Elena Leontjeva, the co-founder and President of the Lithuanian Free Market Institute (LFMI), is named the recipient of Sir Antony Fisher Achievement Award.
Leontjeva has been honoured for her lifetime of service to the liberty movement by Atlas Network.
“When we founded a free market think-tank right after Lithuania restored independence, we wanted to help our country build the foundations for a free new life. We pursued our dream with youthful maximalism, not thinking that something was impossible. That‘s why we have succeeded in many what to others seemed impossible things. Who would have thought that within thirty years the country’s economic landscape would have changed so much,” Elena Leontjeva said.
After co-founding LFMI in 1990, Leontjeva served as its President from 1993 to 2002. She returned to lead the institute two years ago.
As Lithuania was transitioning from Soviet planning to private ownership and free exchange, LFMI stood at the forefront of reforms. It started with building the legal foundations of the key economic institutions, a commodities exchange and securities market. The LFMI‘s team went on to tailor other reforms that were indispensable for affirming economic freedom. Thanks to LFMI‘s efforts, in 1994 Lithuania successfully implemented a currency board model which effectively abolished central bank monetary policy, securing sound and credible money. Later LFMI laid the intellectual groundwork and crafted legislation for private pension funds.
“We aspired to provide conditions for the people of Lithuania to feel ownership of their country, to take responsibility for creating prosperity and well-being, to pursue free enterprise in a secure environment that protected private property and voluntary exchange,” the economist said.

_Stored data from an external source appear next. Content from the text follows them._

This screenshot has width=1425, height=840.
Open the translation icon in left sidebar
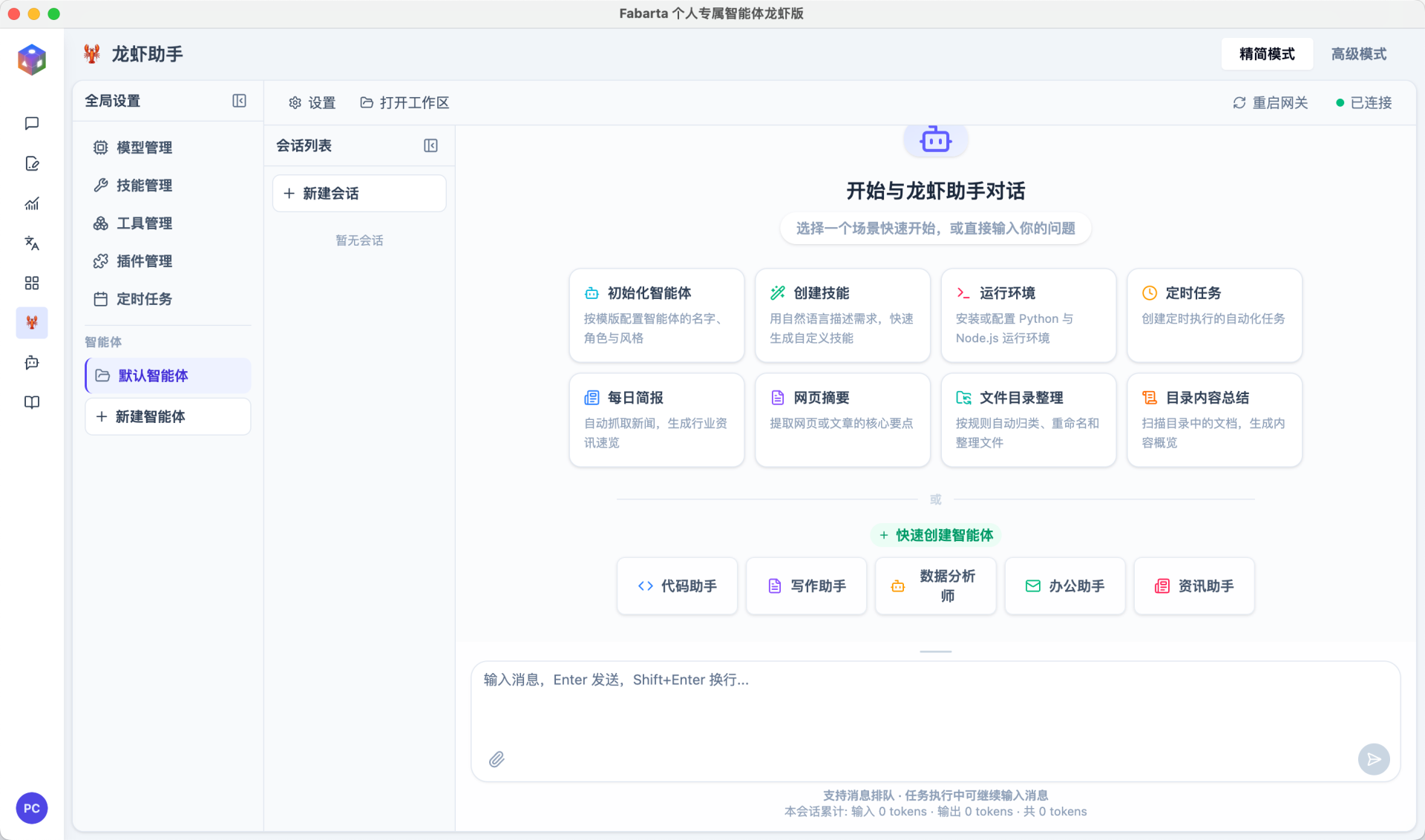pos(32,243)
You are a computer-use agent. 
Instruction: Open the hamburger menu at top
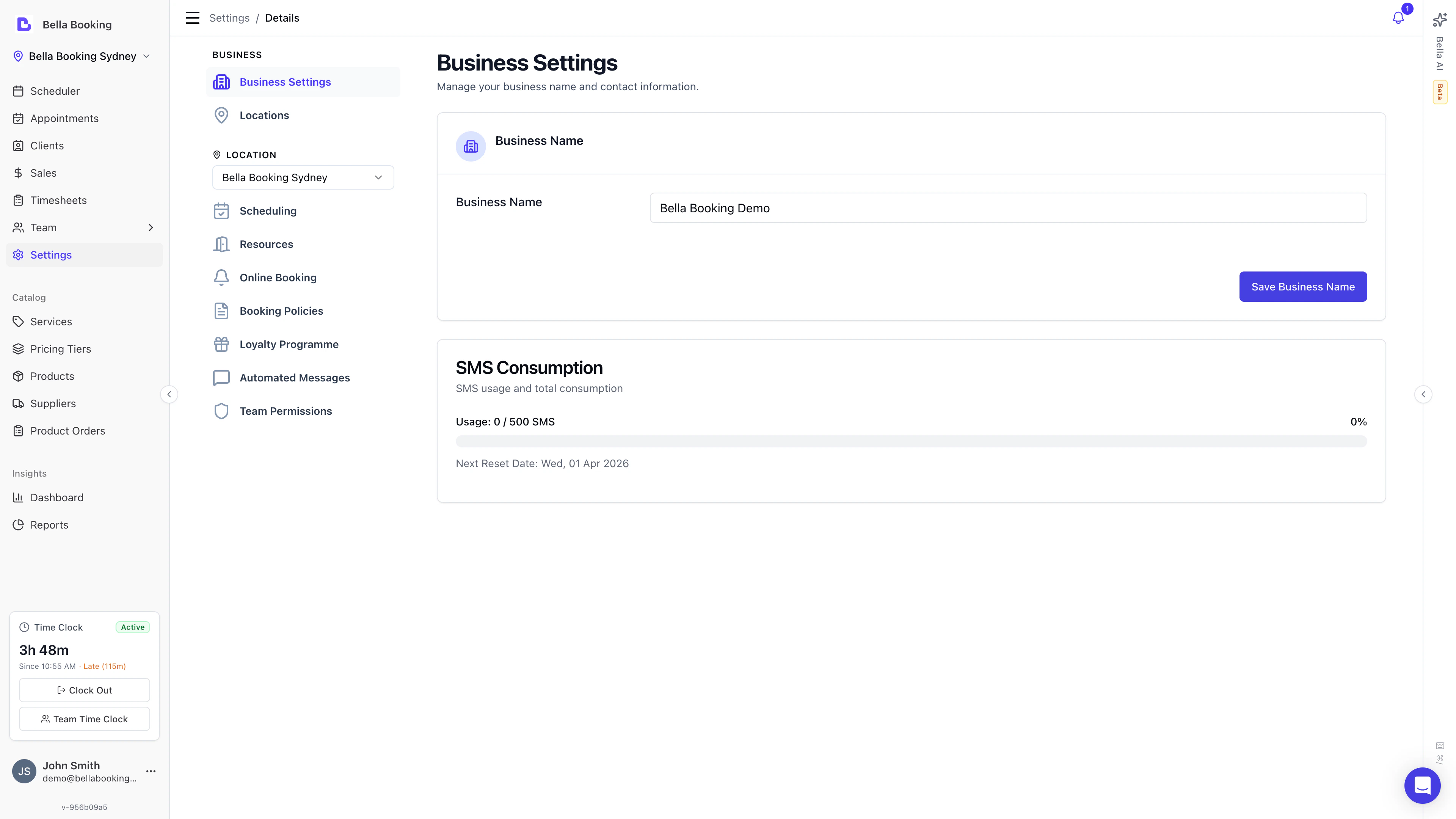coord(192,17)
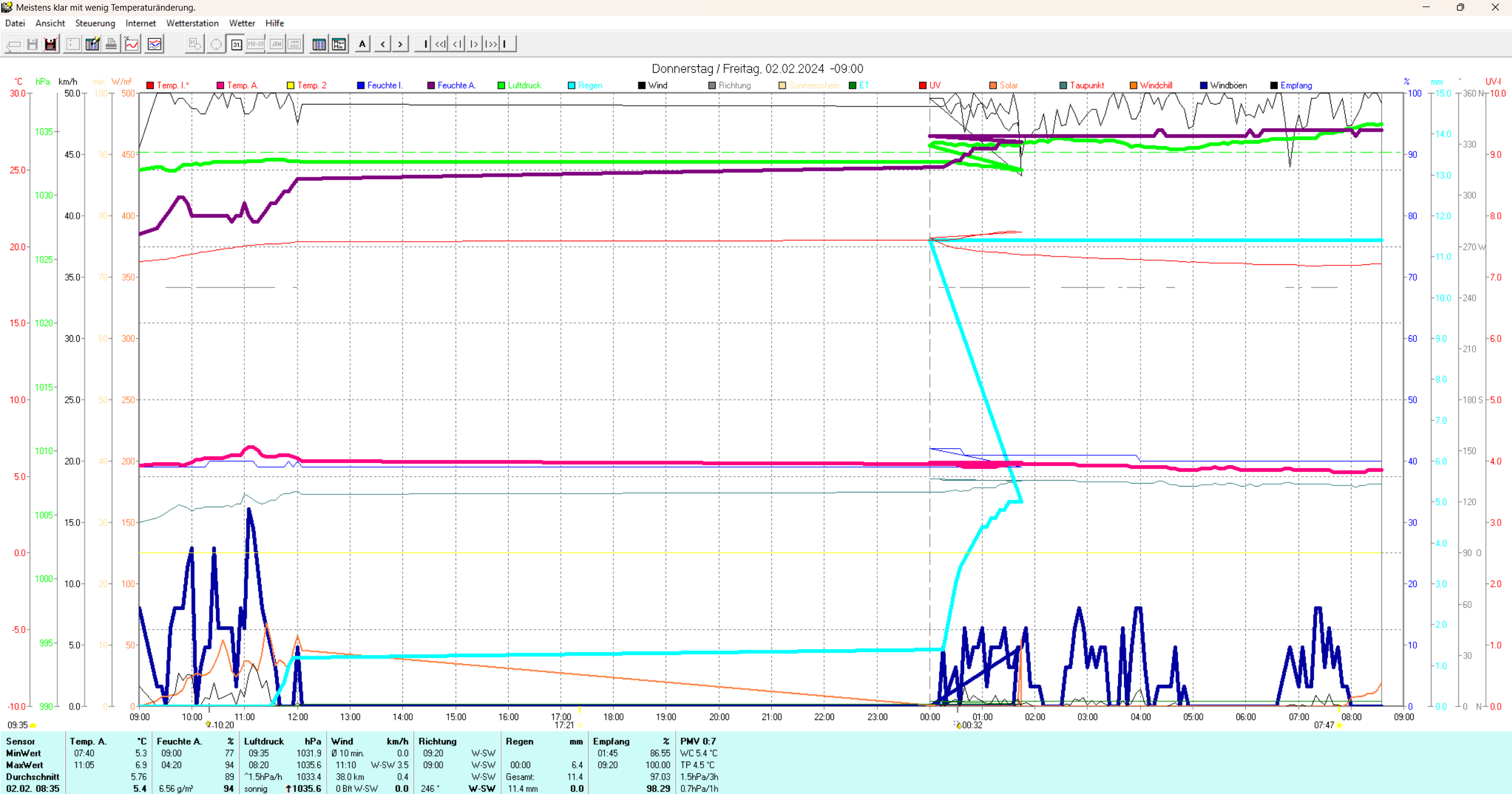Toggle the Windböen legend checkbox

(x=1203, y=85)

Under Leontjeva’s leadership, in 1995 the Institute formulated the idea of a distributed corporate tax model, which today is applied in Estonia, Latvia, and partly in Poland. Lithuania is now discussing this tax regime as an alternative to the existing corporate tax system. Recently LFMI initiated systemic liberalization of labour migration regulations which was passed into law this past June.
The institute’s analytical work covers not only Lithuania, but also many relevant EU and international issues such as minimum corporate tax, regulation of digital markets and platform work, or universal basic income.

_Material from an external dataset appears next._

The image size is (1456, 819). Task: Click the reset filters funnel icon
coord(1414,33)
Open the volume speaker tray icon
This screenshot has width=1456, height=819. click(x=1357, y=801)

“It’s exciting to have this opportunity to honor Elena Leontjeva as the winner of the 2022 Sir Antony Fisher Achievement Award, and to raise awareness of the pivotal role played by the Lithuania Free Market Institute in popularizing the values that sustain free societies,“ said Brad Lips, CEO of Atlas Network. „Three decades after its release from Soviet tyranny, Lithuania has moved significantly toward free markets and limited government. There is more to be done, and I hope that this award encourages LFMI and its allies to stay vigilant in advancing liberal principles in the face of today’s challenges,” said Brad Lips.

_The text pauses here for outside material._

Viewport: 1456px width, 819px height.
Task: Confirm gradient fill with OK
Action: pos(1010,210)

In recent years LFMI has focused its research on the phenomenon of scarcity, and the ontology of money and profit. By combining the perspectives from economics, philosophy, anthropology, and other sciences, an interdisciplinary discourse that unfolds from this research is instrumental in responding to modern economic challenges.
LFMI‘s professionalism has been recognized internationally. LFMI ranks sixth among public policy analysis centres in Central and Eastern Europe and among the world‘s one percent strongest think-tanks. LFMI is a three-time winner of the Templeton Freedom Award.
Elena Leontjeva will receive Antony Fisher Achievement Award during Atlas Network’s traditional gala Liberty Forum & Freedom Dinner in New York City on November 17th.
Antony Fisher Achievement Award has been awarded since 2019. Previous recipients are Lawrence J. Moon, long-time head of the Manhattan Institute, Ron Manners, an Australian entrepreneur and founder of Mannkal Economic Education Foundation; and Thomas G. Palmer, Vice President of the Atlas Network and a senior fellow at the Cato Institute.
About Sir Antony Fisher: Atlas Network’s founder, Sir Antony Fisher championed the ideas of free enterprise, individual liberty, and opportunity for all. He dedicated his life to laying the intellectual groundwork for a revival of classical liberal ideas, via independent research institutes that developed market-based solutions to public policy issues. In 1955, Fisher founded the Institute of Economic Affairs in London, and through his efforts, other think tanks began to proliferate throughout the world. He founded Atlas Network in 1981 and was knighted by Queen Elizabeth shortly before his death in 1988.